I want kids to stop bullying each other in school.
I want cosmetic companies to quit testing their products on animals.
I want people to stop complaining and just use condoms.
I want my step dad to spend more time with my mom and less on the golf course.
I want them to quit playing re-runs of movies on HBO.
I want gas prices to go down.
I want to stop being so afraid of change.
I want to be better at math.
I want to feel like it's okay to be with someone and not have sex.
I want to let my guard down around people I like.

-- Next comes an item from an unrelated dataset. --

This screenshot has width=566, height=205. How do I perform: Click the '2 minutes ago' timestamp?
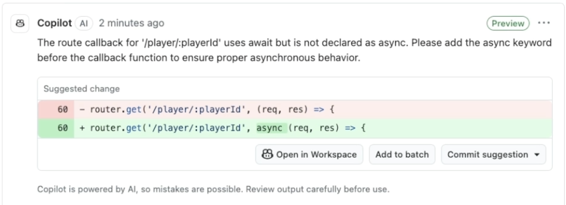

I want to be able to let go of the past.
I want to swim with dolphins.
I want to be in two places at once.
I want a boy..
who is honest with me, who doesn't feel like he has to impress me all the time, who lets me talk about my life and doesn't get bored when all my stories don't involve some party, who wants to meet my parents, who's nice to my little brother, who calls me at three am just because he can't sleep, who likes me better without makeup, who doesn't just want sex, who doesn't mind that I listen to all types of music, who doesn't care that I don't party every weekend, who can't wait to see me when he gets home, who doesn't mind watching movies I want to see, who doesn't bother looking at other girls because to him I'm the only girl, who doesn't laugh at me when the coffee I make tastes terrible, who realizes that I'm only human and I'm going to make mistakes, who kisses my forehead and holds my hand in public, who tells his friends about me, who likes my hair when it's a curly mess, who would rather stay in bed all day because he gets to be closer to me, who loves my best friends, who doesn't criticize my driving too much, who doesn't talk about his ex girlfriends, who gives me his jacket when I'm cold, who sings to me even if it's awful, who plays with my hair until I fall asleep, who doesn't stereotype me for being in a sorority, who would rather see me in sweatpants than dressed up, who doesn't judge me for not going to church every sunday, who tells me I can do anything, who loves to cuddle, who tells me he misses me even before he leaves, who texts me just to see how my day is, who understands my undying love for disney movies, who knows my favorite flowers are orange roses, who doesn't judge me for my shopping addiction, who can teach me something, who takes me to meet his family, who shows me silly pictures of him as a kid, and who knows that even when I say I'm not scared I usually am.